-- Start Extracted information --

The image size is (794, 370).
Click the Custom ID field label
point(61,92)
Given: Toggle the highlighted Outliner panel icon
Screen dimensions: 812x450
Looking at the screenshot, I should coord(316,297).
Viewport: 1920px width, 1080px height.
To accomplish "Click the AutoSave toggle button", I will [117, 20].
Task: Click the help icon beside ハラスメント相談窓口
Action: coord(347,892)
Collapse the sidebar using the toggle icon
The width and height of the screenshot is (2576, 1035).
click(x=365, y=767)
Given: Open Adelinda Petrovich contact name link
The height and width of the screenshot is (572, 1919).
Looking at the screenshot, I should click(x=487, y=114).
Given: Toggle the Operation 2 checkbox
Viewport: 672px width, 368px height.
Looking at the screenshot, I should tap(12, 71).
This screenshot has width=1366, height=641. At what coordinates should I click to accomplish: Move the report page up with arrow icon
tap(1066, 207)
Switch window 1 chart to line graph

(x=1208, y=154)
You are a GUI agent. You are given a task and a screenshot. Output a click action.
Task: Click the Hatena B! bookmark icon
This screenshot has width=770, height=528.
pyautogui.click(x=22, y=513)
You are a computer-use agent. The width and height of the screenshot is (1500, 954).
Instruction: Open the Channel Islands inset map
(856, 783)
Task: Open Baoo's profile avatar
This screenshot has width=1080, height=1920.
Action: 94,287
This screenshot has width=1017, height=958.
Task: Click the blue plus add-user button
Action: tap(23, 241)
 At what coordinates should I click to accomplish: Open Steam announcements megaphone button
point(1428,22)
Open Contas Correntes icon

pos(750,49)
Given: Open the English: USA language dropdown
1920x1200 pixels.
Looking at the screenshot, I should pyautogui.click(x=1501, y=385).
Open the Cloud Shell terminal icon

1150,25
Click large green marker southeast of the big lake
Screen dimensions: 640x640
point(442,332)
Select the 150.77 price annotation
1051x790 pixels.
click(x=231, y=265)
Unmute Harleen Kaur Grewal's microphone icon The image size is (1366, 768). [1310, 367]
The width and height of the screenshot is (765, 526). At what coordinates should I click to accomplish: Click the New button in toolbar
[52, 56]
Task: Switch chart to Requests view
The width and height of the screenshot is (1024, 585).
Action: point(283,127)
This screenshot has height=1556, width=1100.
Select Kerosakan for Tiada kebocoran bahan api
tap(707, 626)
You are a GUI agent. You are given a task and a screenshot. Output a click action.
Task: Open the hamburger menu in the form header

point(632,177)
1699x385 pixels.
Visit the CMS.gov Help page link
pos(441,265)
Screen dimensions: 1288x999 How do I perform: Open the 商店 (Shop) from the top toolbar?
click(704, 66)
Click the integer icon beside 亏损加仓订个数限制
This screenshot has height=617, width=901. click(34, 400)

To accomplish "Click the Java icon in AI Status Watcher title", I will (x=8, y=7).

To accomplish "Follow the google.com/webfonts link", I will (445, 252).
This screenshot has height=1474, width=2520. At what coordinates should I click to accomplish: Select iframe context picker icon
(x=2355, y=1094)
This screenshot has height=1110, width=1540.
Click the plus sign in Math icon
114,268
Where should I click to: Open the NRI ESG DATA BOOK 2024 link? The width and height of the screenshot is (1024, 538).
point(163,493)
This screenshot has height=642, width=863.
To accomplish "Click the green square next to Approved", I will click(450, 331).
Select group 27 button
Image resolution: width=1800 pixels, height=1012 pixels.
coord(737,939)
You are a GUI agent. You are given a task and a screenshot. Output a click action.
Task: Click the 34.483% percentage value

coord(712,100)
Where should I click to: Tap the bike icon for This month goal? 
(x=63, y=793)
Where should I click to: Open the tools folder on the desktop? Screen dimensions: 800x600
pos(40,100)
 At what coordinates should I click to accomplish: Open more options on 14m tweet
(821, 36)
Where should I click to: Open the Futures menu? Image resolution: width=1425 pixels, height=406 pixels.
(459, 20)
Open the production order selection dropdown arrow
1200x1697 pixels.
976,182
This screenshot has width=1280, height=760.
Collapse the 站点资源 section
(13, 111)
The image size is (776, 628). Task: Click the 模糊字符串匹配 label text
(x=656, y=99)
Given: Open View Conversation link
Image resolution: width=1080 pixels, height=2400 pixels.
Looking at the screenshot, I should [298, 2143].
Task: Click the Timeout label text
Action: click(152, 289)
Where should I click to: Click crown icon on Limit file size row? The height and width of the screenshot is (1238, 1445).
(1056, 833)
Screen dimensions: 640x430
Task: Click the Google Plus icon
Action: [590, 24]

-- End Extracted information --

To do: Reproduce all of the data above verbatim, line for line, without altering any character.

Exercise solution:
The image size is (794, 370).
Click the Custom ID field label
point(61,92)
Given: Toggle the highlighted Outliner panel icon
Screen dimensions: 812x450
Looking at the screenshot, I should coord(316,297).
Viewport: 1920px width, 1080px height.
To accomplish "Click the AutoSave toggle button", I will [117, 20].
Task: Click the help icon beside ハラスメント相談窓口
Action: coord(347,892)
Collapse the sidebar using the toggle icon
The width and height of the screenshot is (2576, 1035).
click(x=365, y=767)
Given: Open Adelinda Petrovich contact name link
The height and width of the screenshot is (572, 1919).
Looking at the screenshot, I should click(x=487, y=114).
Given: Toggle the Operation 2 checkbox
Viewport: 672px width, 368px height.
Looking at the screenshot, I should tap(12, 71).
This screenshot has width=1366, height=641. At what coordinates should I click to accomplish: Move the report page up with arrow icon
tap(1066, 207)
Switch window 1 chart to line graph

(x=1208, y=154)
You are a GUI agent. You are given a task and a screenshot. Output a click action.
Task: Click the Hatena B! bookmark icon
This screenshot has width=770, height=528.
pyautogui.click(x=22, y=513)
You are a computer-use agent. The width and height of the screenshot is (1500, 954).
Instruction: Open the Channel Islands inset map
(856, 783)
Task: Open Baoo's profile avatar
This screenshot has width=1080, height=1920.
Action: 94,287
This screenshot has width=1017, height=958.
Task: Click the blue plus add-user button
Action: tap(23, 241)
 At what coordinates should I click to accomplish: Open Steam announcements megaphone button
point(1428,22)
Open Contas Correntes icon

pos(750,49)
Given: Open the English: USA language dropdown
1920x1200 pixels.
Looking at the screenshot, I should pyautogui.click(x=1501, y=385).
Open the Cloud Shell terminal icon

1150,25
Click large green marker southeast of the big lake
Screen dimensions: 640x640
point(442,332)
Select the 150.77 price annotation
1051x790 pixels.
click(x=231, y=265)
Unmute Harleen Kaur Grewal's microphone icon The image size is (1366, 768). [1310, 367]
The width and height of the screenshot is (765, 526). At what coordinates should I click to accomplish: Click the New button in toolbar
[52, 56]
Task: Switch chart to Requests view
The width and height of the screenshot is (1024, 585).
Action: point(283,127)
This screenshot has height=1556, width=1100.
Select Kerosakan for Tiada kebocoran bahan api
tap(707, 626)
You are a GUI agent. You are given a task and a screenshot. Output a click action.
Task: Open the hamburger menu in the form header

point(632,177)
1699x385 pixels.
Visit the CMS.gov Help page link
pos(441,265)
Screen dimensions: 1288x999 How do I perform: Open the 商店 (Shop) from the top toolbar?
click(704, 66)
Click the integer icon beside 亏损加仓订个数限制
This screenshot has height=617, width=901. click(34, 400)

To accomplish "Click the Java icon in AI Status Watcher title", I will (x=8, y=7).

To accomplish "Follow the google.com/webfonts link", I will (445, 252).
This screenshot has height=1474, width=2520. At what coordinates should I click to accomplish: Select iframe context picker icon
(x=2355, y=1094)
This screenshot has height=1110, width=1540.
Click the plus sign in Math icon
114,268
Where should I click to: Open the NRI ESG DATA BOOK 2024 link? The width and height of the screenshot is (1024, 538).
point(163,493)
This screenshot has height=642, width=863.
To accomplish "Click the green square next to Approved", I will click(450, 331).
Select group 27 button
Image resolution: width=1800 pixels, height=1012 pixels.
coord(737,939)
You are a GUI agent. You are given a task and a screenshot. Output a click action.
Task: Click the 34.483% percentage value

coord(712,100)
Where should I click to: Tap the bike icon for This month goal? 
(x=63, y=793)
Where should I click to: Open the tools folder on the desktop? Screen dimensions: 800x600
pos(40,100)
 At what coordinates should I click to accomplish: Open more options on 14m tweet
(821, 36)
Where should I click to: Open the Futures menu? Image resolution: width=1425 pixels, height=406 pixels.
(459, 20)
Open the production order selection dropdown arrow
1200x1697 pixels.
976,182
This screenshot has width=1280, height=760.
Collapse the 站点资源 section
(13, 111)
The image size is (776, 628). Task: Click the 模糊字符串匹配 label text
(x=656, y=99)
Given: Open View Conversation link
Image resolution: width=1080 pixels, height=2400 pixels.
Looking at the screenshot, I should [298, 2143].
Task: Click the Timeout label text
Action: click(152, 289)
Where should I click to: Click crown icon on Limit file size row? The height and width of the screenshot is (1238, 1445).
(1056, 833)
Screen dimensions: 640x430
Task: Click the Google Plus icon
Action: [590, 24]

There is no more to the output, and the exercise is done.